Note: If a power failure is currently taking place, please proceed directly to the usage section below.
After the power has returned, the shutdown levels can be used as a guide for the order to reboot machines.
/etc/init.d/powerfail start
It's also a good idea to ensure that you can rsh everywhere from farside so that it you need to temporarily start the shutdown system on some non-participating machines, it will be easy. You can test this out (on farside as yourself, not root) with the command
/lcsr/master/power/emergency-run-powerdown-script -test-rsh
As soon as a power failure occurs which looks like it might last long enough to need the emergency powerdown system you should, as root on ns-lcsr:
When you decide to start shutting down machines, begin with
touch shutdown.level.1
The presence of this file indicates to all level 1 machines that they
should shut themselves down.
(Rick Crispin advises going to level 1 about 15 minutes into a power
failure with no end in sight.)
Then we start up a remote script on machines not normally configured to run the emergency powerdown system. (Before this step, be sure that the file remote.suicide does not exist on /lcsr/master/power. remote.suicide is the way you signal the remote scripts on normally non-participating machines to kill themselves off.) If there are Solaris machines not running the automatic shutdown system, you can temporarily start it on those machines by running
/lcsr/master/power/emergency-run-powerdown-script
on
farside
as yourself, not
root.
(Hopefully,you are set up to be able to
rsh
everywhere from
farside.)
Next,
./status -m2 &
This will print out the status of most of the machines and equipment
in the machine room which must be powered off.
It also prints the status of machines which do not take part in the
automatic shutdown and must be done manually.
(Currently,the automatic shutdown system only runs on Solaris
machines.)
When status indicates machines are no longer responding to ping, wait about 30 seconds, then go to the machine and power it and any peripherals it has (eg, disks or tape drives) off.

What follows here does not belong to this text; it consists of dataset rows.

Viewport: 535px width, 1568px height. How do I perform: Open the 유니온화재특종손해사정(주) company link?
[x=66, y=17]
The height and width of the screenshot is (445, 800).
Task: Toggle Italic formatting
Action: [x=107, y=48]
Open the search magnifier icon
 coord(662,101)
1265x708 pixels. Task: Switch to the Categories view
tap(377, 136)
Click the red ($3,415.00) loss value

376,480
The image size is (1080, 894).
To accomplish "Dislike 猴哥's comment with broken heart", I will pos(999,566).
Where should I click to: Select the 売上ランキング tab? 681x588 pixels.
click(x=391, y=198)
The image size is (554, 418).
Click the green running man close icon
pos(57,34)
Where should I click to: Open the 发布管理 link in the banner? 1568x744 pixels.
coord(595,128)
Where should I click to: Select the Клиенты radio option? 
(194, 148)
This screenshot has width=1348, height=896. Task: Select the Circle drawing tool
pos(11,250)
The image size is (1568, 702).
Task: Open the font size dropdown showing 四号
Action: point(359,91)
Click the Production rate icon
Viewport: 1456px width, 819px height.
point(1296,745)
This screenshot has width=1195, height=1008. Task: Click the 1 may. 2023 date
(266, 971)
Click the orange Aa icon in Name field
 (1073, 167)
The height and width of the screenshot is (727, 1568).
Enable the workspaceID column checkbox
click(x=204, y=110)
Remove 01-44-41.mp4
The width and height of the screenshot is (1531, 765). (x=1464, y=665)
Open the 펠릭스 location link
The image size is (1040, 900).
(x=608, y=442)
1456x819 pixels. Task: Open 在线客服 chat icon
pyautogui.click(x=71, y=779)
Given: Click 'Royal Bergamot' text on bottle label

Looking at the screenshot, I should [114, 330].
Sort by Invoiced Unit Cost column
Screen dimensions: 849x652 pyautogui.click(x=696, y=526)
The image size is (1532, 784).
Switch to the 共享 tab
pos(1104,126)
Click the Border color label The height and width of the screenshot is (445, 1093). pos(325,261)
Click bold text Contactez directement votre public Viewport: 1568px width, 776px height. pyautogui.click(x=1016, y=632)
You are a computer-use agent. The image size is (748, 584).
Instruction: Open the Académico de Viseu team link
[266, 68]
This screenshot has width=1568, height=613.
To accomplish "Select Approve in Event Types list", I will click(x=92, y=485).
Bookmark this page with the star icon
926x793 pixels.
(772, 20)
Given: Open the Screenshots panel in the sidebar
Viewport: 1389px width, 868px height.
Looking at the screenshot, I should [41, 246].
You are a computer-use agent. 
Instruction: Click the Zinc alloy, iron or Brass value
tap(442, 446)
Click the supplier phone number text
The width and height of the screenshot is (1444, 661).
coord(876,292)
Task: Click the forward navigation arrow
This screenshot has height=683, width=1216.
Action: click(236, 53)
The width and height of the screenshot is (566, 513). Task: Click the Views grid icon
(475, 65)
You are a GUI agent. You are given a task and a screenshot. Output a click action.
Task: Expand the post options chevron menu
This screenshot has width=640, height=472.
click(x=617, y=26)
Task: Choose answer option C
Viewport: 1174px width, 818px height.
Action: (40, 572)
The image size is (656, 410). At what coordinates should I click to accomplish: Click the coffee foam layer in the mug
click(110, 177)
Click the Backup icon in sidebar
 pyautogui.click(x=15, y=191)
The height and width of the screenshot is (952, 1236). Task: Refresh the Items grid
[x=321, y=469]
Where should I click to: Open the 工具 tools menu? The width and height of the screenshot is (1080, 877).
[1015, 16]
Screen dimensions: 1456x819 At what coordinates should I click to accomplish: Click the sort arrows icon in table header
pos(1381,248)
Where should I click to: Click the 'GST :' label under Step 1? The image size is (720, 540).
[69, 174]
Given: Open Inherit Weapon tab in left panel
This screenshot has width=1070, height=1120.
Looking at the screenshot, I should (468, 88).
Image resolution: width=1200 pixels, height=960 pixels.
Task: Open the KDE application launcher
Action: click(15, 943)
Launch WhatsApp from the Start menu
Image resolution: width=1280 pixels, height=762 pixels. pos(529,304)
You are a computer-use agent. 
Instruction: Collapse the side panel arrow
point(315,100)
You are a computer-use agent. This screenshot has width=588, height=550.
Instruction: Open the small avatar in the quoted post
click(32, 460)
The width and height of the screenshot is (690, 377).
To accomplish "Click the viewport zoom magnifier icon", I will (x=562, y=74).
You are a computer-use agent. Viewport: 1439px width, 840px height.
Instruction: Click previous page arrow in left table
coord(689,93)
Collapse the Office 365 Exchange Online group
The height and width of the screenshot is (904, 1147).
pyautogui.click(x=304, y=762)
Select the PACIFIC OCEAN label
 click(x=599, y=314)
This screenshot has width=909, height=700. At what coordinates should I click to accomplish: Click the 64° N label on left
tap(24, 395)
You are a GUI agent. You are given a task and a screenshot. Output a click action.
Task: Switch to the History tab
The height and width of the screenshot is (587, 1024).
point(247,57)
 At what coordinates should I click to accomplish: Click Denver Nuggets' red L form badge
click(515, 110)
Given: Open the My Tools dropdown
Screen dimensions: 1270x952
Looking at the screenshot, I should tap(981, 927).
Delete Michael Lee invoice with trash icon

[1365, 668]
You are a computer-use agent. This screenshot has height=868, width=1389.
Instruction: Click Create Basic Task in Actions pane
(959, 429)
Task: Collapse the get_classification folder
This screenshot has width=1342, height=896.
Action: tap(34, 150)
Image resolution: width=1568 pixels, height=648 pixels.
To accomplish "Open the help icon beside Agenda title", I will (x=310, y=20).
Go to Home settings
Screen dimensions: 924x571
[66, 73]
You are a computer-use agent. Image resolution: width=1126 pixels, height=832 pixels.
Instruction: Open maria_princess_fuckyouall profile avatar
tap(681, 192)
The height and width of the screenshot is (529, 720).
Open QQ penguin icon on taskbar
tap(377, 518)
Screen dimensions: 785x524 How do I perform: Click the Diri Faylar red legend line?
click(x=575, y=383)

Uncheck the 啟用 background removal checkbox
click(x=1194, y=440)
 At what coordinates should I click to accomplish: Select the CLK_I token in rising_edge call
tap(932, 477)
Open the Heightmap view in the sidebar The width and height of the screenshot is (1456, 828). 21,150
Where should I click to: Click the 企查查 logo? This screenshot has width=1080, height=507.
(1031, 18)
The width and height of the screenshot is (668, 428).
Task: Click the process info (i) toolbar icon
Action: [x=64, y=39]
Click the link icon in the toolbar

As machines are confirmed down and powered off, you can check them off on one copy of the shutdown order.
As each level is completed, touch the next shutdown.level (eg, shutdown.level.2) file to escalate to the next shutdown level. (Note: shutdown.level.3 does not imply shutdown.level.2. Each level has it's own file.)
You should also remove all shutdown.level files, although as a safety precaution the remote script will not honor a shutdown.level file created before the machine was rebooted.
The command
./status -m2 -l -r &
will repetitively print out the status of machines broken down by
shutdown level
(-l)
and in reverse order
(-r).
This is useful to see that machines are coming back up in the proper
order.
You can keep track of what's in progress and/or done on the second
copy of the shutdown order (which is
not
in reverse order).
When all is done, let Don know how things went and what improvements you might like.
remote also restarts itself if the configure script has been updated (so that machines which would be reclassified by any modifications to configure are).
Rob Toth points out that Suns which power themselves down will power themselves back up if power goes off and back on. It is therefore advisable to power off (in the back) Suns which have powered themselves off if there is the possibility of the UPS failing completely.